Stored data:
☆ ☆ ☆ ☆ ☆
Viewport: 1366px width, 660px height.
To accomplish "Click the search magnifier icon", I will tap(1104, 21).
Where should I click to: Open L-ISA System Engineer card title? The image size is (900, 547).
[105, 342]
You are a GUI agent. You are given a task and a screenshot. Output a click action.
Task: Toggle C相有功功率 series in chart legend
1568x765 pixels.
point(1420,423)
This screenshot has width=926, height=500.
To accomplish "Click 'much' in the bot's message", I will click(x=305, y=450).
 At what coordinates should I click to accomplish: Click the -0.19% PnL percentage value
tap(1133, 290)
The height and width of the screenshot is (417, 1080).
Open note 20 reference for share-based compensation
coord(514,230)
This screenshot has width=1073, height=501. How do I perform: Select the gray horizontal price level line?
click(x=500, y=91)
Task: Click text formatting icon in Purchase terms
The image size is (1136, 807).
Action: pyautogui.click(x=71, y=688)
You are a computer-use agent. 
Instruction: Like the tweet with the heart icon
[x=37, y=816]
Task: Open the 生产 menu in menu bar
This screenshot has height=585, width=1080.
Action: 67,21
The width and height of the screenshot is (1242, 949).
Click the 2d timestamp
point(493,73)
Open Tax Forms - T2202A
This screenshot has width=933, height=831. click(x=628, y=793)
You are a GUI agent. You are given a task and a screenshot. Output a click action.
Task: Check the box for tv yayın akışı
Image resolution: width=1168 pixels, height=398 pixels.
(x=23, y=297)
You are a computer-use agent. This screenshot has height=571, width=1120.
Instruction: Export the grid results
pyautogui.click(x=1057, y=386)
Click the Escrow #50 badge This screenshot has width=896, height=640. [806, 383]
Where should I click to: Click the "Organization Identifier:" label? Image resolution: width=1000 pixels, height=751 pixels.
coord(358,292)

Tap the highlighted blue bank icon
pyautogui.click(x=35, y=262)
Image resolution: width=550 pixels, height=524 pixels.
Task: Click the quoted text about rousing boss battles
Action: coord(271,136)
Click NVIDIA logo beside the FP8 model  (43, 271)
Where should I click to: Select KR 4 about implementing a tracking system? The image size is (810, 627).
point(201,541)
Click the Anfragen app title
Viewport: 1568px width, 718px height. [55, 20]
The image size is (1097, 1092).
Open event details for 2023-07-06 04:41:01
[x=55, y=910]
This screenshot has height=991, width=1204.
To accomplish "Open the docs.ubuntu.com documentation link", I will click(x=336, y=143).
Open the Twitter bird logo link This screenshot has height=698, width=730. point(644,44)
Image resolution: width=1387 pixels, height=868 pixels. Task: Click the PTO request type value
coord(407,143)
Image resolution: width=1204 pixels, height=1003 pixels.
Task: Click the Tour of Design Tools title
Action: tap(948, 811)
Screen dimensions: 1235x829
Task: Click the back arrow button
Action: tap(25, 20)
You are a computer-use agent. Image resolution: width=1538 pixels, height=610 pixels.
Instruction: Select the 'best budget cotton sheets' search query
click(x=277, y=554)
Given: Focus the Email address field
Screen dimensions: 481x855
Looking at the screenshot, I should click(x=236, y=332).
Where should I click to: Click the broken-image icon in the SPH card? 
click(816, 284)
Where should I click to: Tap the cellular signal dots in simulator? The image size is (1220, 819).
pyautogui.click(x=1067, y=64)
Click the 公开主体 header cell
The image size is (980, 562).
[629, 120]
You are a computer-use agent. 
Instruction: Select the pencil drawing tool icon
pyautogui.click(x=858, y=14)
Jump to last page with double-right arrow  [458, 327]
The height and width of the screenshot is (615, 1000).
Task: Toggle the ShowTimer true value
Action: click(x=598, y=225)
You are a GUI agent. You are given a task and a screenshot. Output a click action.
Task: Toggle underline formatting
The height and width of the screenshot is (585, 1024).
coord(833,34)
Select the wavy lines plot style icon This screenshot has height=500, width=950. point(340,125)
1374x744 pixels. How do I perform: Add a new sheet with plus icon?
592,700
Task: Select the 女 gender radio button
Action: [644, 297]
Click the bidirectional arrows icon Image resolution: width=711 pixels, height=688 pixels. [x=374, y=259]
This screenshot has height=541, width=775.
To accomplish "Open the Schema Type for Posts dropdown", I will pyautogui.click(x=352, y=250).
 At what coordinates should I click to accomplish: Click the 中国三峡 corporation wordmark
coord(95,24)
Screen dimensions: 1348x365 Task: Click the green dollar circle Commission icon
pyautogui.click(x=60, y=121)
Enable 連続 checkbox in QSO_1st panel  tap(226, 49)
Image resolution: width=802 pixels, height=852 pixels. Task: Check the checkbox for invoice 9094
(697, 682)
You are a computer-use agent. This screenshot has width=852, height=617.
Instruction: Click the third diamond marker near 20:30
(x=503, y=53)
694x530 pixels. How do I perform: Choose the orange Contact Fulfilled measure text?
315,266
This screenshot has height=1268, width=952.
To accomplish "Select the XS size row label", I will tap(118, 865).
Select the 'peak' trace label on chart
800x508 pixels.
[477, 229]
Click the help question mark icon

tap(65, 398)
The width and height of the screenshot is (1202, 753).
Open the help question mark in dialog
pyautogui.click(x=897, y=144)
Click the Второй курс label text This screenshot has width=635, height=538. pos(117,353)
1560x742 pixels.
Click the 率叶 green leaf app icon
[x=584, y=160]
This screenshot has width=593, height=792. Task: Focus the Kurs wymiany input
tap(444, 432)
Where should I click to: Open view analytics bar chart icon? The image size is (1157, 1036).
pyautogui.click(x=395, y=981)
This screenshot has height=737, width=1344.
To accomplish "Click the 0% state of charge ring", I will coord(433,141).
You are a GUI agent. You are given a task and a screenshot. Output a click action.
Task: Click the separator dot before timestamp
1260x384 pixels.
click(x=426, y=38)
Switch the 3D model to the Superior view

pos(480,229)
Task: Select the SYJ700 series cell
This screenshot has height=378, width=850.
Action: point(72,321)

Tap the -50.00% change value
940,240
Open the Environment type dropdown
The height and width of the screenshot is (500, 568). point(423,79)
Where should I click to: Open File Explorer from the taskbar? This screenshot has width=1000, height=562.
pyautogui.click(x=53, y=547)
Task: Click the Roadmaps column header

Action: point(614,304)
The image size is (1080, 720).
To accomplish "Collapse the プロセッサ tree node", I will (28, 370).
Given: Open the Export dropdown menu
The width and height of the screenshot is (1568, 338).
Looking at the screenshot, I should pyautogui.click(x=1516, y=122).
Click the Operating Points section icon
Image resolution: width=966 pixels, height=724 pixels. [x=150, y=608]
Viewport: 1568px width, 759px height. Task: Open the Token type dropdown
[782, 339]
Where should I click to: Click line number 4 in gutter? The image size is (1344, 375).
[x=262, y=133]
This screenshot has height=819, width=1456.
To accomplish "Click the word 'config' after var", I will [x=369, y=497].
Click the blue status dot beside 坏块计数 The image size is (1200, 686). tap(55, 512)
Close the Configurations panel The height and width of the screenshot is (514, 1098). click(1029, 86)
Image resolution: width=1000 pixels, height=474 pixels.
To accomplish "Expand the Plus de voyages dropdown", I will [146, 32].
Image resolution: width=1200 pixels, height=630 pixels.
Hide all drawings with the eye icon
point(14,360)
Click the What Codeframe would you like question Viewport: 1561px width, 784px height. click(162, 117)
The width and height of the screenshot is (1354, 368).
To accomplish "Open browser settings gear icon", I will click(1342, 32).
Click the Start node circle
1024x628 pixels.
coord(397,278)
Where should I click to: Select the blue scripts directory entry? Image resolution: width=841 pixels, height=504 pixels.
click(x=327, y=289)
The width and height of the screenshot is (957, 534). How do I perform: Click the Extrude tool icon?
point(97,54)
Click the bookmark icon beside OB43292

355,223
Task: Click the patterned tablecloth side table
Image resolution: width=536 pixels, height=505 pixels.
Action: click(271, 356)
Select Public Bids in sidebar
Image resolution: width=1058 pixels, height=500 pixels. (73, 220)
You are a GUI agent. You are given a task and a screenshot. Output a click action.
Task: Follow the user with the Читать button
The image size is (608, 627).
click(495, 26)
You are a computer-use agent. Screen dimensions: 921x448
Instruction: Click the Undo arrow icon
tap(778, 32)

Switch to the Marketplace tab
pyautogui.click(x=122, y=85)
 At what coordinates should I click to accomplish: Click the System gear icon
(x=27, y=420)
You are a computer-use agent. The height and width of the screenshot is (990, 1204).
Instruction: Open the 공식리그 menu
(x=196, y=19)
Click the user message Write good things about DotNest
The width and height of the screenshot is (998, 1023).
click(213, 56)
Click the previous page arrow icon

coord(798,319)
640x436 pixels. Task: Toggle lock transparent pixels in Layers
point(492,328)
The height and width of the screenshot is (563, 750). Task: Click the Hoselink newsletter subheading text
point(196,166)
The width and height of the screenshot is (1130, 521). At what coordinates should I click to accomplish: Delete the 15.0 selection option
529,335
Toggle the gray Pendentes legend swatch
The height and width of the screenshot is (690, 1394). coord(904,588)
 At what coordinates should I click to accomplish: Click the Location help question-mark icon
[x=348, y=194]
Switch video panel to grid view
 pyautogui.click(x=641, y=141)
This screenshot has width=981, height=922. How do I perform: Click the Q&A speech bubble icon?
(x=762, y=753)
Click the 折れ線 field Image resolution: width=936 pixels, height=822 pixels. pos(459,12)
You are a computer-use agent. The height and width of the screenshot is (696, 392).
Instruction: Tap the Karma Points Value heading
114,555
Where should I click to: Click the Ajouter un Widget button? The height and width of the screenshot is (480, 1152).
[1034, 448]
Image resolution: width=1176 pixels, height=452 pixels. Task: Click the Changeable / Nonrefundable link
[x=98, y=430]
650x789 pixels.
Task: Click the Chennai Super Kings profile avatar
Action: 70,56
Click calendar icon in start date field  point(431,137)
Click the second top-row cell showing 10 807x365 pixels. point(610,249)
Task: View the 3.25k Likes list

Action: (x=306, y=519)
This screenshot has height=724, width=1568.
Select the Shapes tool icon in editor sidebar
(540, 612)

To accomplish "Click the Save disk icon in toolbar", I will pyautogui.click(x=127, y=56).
☆ ☆ ☆ ☆ ☆
* [About this exercise] Both end lines included, restate word for word the lines above from the line with "Task: Click text" to the line with "Open the Twitter", and nothing else.

* [Result for this exercise]
Task: Click text formatting icon in Purchase terms
The image size is (1136, 807).
Action: pyautogui.click(x=71, y=688)
You are a computer-use agent. 
Instruction: Like the tweet with the heart icon
[x=37, y=816]
Task: Open the 生产 menu in menu bar
This screenshot has height=585, width=1080.
Action: 67,21
The width and height of the screenshot is (1242, 949).
Click the 2d timestamp
point(493,73)
Open Tax Forms - T2202A
This screenshot has width=933, height=831. click(x=628, y=793)
You are a GUI agent. You are given a task and a screenshot. Output a click action.
Task: Check the box for tv yayın akışı
Image resolution: width=1168 pixels, height=398 pixels.
(x=23, y=297)
You are a computer-use agent. This screenshot has height=571, width=1120.
Instruction: Export the grid results
pyautogui.click(x=1057, y=386)
Click the Escrow #50 badge This screenshot has width=896, height=640. [806, 383]
Where should I click to: Click the "Organization Identifier:" label? Image resolution: width=1000 pixels, height=751 pixels.
coord(358,292)

Tap the highlighted blue bank icon
pyautogui.click(x=35, y=262)
Image resolution: width=550 pixels, height=524 pixels.
Task: Click the quoted text about rousing boss battles
Action: coord(271,136)
Click NVIDIA logo beside the FP8 model  (43, 271)
Where should I click to: Select KR 4 about implementing a tracking system? The image size is (810, 627).
point(201,541)
Click the Anfragen app title
Viewport: 1568px width, 718px height. [55, 20]
The image size is (1097, 1092).
Open event details for 2023-07-06 04:41:01
[x=55, y=910]
This screenshot has height=991, width=1204.
To accomplish "Open the docs.ubuntu.com documentation link", I will click(x=336, y=143).
Open the Twitter bird logo link This screenshot has height=698, width=730. point(644,44)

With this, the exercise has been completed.